AMD's next-gen EPYC Zen 5 processor family seems to be nearing launch status—late last week, momomo_us uncovered an unnamed motherboard's datasheet; this particular model will accommodate a single 9000-series CPU—with a maximum 400 W TDP—via an SP5 socket. 500 W and 600 W limits have been divulged (via leaks) in the past, so the 400 W spec could be an error or a: "legitimate compatibility issue with the motherboard, though 400 Watts would be in character with high-end Zen 4 SP5 motherboards," according to Tom's Hardware analysis.

AMD's current-gen "Zen 4" based EPYC "Genoa" processor family—sporting up to 96-cores/192-threads—is somewhat limited by its DDR5 support transfer rates of up to 4800 MT/s. The latest leak suggests that "Turin" is upgraded quite nicely in this area—when compared to predecessors—the SP5 board specs indicate DDR5 speeds of up to 6000 MT/s with 4 TB of RAM. December 2023 reports pointed to "Zen 5c" variants featuring (max.) 192-core/384-thread configurations, while larger "Zen 5" models are believed to be "modestly" specced with up to 128-cores and 256-threads. AMD has not settled on an official release date for its EPYC "Turin" 9000-series processors, but a loose launch window is expected "later in 2024" based on timeframes presented within product roadmaps.

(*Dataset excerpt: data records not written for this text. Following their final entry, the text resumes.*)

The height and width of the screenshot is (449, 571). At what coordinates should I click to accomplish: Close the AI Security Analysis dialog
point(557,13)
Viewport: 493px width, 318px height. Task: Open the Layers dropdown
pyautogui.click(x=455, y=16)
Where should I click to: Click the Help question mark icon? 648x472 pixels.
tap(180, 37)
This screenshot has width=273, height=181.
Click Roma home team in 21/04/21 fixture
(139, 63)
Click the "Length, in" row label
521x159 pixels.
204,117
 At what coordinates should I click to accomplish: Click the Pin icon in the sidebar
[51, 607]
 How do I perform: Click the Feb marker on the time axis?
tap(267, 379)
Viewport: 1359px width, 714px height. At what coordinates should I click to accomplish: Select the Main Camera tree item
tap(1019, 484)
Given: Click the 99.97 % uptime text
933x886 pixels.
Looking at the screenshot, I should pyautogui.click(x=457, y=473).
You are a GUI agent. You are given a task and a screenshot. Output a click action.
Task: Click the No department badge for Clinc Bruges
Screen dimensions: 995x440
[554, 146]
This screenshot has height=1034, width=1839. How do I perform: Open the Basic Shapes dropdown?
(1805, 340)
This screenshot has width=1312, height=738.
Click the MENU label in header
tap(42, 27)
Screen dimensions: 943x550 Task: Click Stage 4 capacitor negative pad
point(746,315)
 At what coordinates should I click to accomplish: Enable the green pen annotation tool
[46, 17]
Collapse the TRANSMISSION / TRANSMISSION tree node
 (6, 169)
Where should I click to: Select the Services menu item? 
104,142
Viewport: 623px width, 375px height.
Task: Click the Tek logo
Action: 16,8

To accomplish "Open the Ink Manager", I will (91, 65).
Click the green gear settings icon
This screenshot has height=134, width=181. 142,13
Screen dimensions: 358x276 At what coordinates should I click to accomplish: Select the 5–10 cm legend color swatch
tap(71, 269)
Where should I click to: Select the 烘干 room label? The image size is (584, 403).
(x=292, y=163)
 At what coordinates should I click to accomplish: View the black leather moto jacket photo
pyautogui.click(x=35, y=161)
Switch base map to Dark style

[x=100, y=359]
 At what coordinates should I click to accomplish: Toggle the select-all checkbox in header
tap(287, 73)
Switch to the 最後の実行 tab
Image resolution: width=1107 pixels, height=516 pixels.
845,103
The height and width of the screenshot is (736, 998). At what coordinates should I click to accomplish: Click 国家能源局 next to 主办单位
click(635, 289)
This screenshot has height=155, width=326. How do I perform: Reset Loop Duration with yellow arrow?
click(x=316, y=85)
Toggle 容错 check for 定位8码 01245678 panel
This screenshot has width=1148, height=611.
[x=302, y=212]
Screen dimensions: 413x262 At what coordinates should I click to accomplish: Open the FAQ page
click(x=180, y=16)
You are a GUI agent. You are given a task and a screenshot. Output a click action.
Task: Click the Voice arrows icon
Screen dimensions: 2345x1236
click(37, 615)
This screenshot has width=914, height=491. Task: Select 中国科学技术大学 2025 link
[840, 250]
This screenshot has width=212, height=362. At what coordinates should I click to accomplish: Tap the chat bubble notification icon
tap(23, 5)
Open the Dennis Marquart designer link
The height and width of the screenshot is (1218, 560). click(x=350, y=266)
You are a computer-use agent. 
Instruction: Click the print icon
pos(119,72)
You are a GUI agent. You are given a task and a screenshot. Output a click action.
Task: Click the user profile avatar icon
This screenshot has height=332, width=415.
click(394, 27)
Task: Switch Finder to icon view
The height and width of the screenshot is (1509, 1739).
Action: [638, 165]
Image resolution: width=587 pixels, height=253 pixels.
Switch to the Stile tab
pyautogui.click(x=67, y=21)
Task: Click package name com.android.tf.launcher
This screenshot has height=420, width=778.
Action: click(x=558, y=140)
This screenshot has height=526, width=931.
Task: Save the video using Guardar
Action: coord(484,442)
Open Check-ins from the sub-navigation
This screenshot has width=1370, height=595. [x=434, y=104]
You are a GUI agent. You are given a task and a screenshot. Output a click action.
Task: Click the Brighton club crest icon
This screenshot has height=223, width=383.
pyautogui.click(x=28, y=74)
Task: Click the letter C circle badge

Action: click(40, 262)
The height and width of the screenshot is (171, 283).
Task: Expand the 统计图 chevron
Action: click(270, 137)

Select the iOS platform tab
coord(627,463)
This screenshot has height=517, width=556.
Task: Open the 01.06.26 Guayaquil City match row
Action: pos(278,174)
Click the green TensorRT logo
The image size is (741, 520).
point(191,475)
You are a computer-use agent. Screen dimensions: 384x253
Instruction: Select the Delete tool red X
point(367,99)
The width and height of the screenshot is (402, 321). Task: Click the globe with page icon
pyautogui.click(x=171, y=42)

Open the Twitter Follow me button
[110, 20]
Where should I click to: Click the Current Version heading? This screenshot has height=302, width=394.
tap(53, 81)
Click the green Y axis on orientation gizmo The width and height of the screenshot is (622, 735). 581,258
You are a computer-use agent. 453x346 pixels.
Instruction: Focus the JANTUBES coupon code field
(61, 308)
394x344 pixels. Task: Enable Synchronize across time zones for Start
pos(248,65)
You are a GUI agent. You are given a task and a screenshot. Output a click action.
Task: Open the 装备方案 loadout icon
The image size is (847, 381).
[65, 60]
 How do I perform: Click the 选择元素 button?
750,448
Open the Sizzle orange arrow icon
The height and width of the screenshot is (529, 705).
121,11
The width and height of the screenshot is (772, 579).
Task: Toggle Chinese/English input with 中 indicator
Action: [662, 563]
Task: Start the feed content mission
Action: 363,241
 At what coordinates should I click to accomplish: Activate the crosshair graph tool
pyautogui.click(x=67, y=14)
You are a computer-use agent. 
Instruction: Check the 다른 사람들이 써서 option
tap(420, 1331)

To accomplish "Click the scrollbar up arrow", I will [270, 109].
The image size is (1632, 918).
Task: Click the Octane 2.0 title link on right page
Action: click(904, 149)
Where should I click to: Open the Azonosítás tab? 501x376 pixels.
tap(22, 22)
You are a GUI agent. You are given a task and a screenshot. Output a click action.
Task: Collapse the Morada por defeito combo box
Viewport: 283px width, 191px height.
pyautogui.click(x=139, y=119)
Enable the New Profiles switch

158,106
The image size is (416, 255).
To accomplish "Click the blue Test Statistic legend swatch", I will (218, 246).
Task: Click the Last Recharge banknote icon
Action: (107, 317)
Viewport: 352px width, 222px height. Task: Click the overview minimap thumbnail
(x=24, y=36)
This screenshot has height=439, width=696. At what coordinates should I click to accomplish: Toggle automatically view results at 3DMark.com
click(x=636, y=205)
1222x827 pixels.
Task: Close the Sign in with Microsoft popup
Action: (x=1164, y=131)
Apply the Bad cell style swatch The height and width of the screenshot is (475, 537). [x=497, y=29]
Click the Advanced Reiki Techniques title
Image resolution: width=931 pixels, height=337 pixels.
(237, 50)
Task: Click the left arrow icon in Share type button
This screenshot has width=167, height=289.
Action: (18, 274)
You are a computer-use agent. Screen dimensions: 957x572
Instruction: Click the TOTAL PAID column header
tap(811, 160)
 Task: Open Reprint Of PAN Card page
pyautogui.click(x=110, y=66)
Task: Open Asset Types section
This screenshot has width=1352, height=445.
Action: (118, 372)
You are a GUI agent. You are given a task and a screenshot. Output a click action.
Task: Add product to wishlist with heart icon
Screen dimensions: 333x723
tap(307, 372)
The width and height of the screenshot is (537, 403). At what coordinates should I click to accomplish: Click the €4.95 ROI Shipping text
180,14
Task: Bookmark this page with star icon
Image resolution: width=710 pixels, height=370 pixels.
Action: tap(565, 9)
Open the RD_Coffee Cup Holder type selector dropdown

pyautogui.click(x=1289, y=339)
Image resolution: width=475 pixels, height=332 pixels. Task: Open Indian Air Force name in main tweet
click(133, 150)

AMD is reportedly building its upcoming "Zen 5" and "Zen 5c" CPU Core Dies (CCDs) on two different foundry nodes, a report by Chinese publication UDN, claims. The Zen 5 CCD powering the upcoming Ryzen "Granite Ridge" desktop processors, "Fire Range" mobile processors, and EPYC "Turin" server processors, will be reportedly built on the 4 nm EUV foundry node, a slightly more advanced node than the current 5 nm EUV the company is building "Zen 4" CCDs on. The "Zen 5c" CCD, or the chiplet with purely "Zen 5c" cores in a high density configuration; on the other hand, will be built on an even more advanced 3 nm EUV foundry node, the report says. Both CCDs will go into mass production in Q2-2024, with product launches expected across the second half of the year.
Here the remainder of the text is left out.